[BEGIN Dataset content]

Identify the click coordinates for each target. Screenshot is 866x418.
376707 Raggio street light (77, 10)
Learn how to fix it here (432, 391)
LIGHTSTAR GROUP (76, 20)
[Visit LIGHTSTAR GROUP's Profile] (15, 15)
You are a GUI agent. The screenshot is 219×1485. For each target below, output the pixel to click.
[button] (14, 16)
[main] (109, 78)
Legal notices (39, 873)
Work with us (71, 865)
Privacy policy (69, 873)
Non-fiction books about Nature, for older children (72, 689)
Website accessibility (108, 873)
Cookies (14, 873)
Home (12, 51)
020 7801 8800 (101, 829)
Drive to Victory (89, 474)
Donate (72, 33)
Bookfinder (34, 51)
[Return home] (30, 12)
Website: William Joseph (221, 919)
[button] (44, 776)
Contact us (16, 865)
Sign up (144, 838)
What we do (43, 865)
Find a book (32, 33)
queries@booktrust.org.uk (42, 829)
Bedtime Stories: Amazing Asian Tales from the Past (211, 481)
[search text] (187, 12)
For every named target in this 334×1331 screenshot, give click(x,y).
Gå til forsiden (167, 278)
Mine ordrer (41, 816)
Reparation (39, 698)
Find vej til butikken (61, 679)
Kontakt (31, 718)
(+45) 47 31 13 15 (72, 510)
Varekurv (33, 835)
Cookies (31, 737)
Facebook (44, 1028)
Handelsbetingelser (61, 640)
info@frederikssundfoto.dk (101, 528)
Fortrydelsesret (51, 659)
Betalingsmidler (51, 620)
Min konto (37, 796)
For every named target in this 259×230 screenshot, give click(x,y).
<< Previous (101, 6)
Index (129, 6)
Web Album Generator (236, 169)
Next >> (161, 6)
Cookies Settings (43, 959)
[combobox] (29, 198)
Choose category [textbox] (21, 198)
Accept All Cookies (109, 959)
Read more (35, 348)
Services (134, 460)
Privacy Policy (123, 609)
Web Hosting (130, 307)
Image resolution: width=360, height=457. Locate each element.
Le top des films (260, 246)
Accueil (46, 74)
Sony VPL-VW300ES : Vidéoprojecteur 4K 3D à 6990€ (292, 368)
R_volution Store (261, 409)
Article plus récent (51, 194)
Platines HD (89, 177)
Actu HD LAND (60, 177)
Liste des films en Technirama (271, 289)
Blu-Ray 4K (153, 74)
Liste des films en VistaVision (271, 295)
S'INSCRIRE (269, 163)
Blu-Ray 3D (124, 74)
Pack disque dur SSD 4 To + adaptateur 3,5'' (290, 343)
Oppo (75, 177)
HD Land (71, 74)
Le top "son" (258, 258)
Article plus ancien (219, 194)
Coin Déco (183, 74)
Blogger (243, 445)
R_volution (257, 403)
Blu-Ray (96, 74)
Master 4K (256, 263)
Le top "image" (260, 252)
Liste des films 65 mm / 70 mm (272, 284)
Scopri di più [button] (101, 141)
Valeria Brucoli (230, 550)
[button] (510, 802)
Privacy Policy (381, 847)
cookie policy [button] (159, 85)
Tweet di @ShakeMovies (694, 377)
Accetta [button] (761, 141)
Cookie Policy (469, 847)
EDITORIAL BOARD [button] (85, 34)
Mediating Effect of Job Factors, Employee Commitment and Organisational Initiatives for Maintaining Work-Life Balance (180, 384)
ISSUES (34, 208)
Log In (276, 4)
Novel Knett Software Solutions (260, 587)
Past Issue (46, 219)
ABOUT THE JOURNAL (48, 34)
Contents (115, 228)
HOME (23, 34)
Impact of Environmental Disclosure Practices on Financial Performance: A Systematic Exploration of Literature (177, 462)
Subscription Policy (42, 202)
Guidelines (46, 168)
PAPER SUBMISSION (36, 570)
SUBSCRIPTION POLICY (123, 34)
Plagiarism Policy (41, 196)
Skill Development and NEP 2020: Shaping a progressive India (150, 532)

[END Dataset content]

> _What is being asked_
Copy every line of the data above word for word, leaving nothing out and changing nothing.

> _Result for this exercise_
Identify the click coordinates for each target. Screenshot is 866x418.
376707 Raggio street light (77, 10)
Learn how to fix it here (432, 391)
LIGHTSTAR GROUP (76, 20)
[Visit LIGHTSTAR GROUP's Profile] (15, 15)
You are a GUI agent. The screenshot is 219×1485. For each target below, output the pixel to click.
[button] (14, 16)
[main] (109, 78)
Legal notices (39, 873)
Work with us (71, 865)
Privacy policy (69, 873)
Non-fiction books about Nature, for older children (72, 689)
Website accessibility (108, 873)
Cookies (14, 873)
Home (12, 51)
020 7801 8800 (101, 829)
Drive to Victory (89, 474)
Donate (72, 33)
Bookfinder (34, 51)
[Return home] (30, 12)
Website: William Joseph (221, 919)
[button] (44, 776)
Contact us (16, 865)
Sign up (144, 838)
What we do (43, 865)
Find a book (32, 33)
queries@booktrust.org.uk (42, 829)
Bedtime Stories: Amazing Asian Tales from the Past (211, 481)
[search text] (187, 12)
For every named target in this 334×1331 screenshot, give click(x,y).
Gå til forsiden (167, 278)
Mine ordrer (41, 816)
Reparation (39, 698)
Find vej til butikken (61, 679)
Kontakt (31, 718)
(+45) 47 31 13 15 (72, 510)
Varekurv (33, 835)
Cookies (31, 737)
Facebook (44, 1028)
Handelsbetingelser (61, 640)
info@frederikssundfoto.dk (101, 528)
Fortrydelsesret (51, 659)
Betalingsmidler (51, 620)
Min konto (37, 796)
For every named target in this 259×230 screenshot, give click(x,y).
<< Previous (101, 6)
Index (129, 6)
Web Album Generator (236, 169)
Next >> (161, 6)
Cookies Settings (43, 959)
[combobox] (29, 198)
Choose category [textbox] (21, 198)
Accept All Cookies (109, 959)
Read more (35, 348)
Services (134, 460)
Privacy Policy (123, 609)
Web Hosting (130, 307)
Image resolution: width=360, height=457. Locate each element.
Le top des films (260, 246)
Accueil (46, 74)
Sony VPL-VW300ES : Vidéoprojecteur 4K 3D à 6990€ (292, 368)
R_volution Store (261, 409)
Article plus récent (51, 194)
Platines HD (89, 177)
Actu HD LAND (60, 177)
Liste des films en Technirama (271, 289)
Blu-Ray 4K (153, 74)
Liste des films en VistaVision (271, 295)
S'INSCRIRE (269, 163)
Blu-Ray 3D (124, 74)
Pack disque dur SSD 4 To + adaptateur 3,5'' (290, 343)
Oppo (75, 177)
HD Land (71, 74)
Le top "son" (258, 258)
Article plus ancien (219, 194)
Coin Déco (183, 74)
Blogger (243, 445)
R_volution (257, 403)
Blu-Ray (96, 74)
Master 4K (256, 263)
Le top "image" (260, 252)
Liste des films 65 mm / 70 mm (272, 284)
Scopri di più [button] (101, 141)
Valeria Brucoli (230, 550)
[button] (510, 802)
Privacy Policy (381, 847)
cookie policy [button] (159, 85)
Tweet di @ShakeMovies (694, 377)
Accetta [button] (761, 141)
Cookie Policy (469, 847)
EDITORIAL BOARD [button] (85, 34)
Mediating Effect of Job Factors, Employee Commitment and Organisational Initiatives for Maintaining Work-Life Balance (180, 384)
ISSUES (34, 208)
Log In (276, 4)
Novel Knett Software Solutions (260, 587)
Past Issue (46, 219)
ABOUT THE JOURNAL (48, 34)
Contents (115, 228)
HOME (23, 34)
Impact of Environmental Disclosure Practices on Financial Performance: A Systematic Exploration of Literature (177, 462)
Subscription Policy (42, 202)
Guidelines (46, 168)
PAPER SUBMISSION (36, 570)
SUBSCRIPTION POLICY (123, 34)
Plagiarism Policy (41, 196)
Skill Development and NEP 2020: Shaping a progressive India (150, 532)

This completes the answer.